Problem to work on:
Each entry, as given, must be output unchanged.

##### Exercise data #####

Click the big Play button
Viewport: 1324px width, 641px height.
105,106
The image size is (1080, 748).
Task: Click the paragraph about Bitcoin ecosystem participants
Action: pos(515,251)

#####

Answer to this task:
Click the big Play button
Viewport: 1324px width, 641px height.
105,106
The image size is (1080, 748).
Task: Click the paragraph about Bitcoin ecosystem participants
Action: pos(515,251)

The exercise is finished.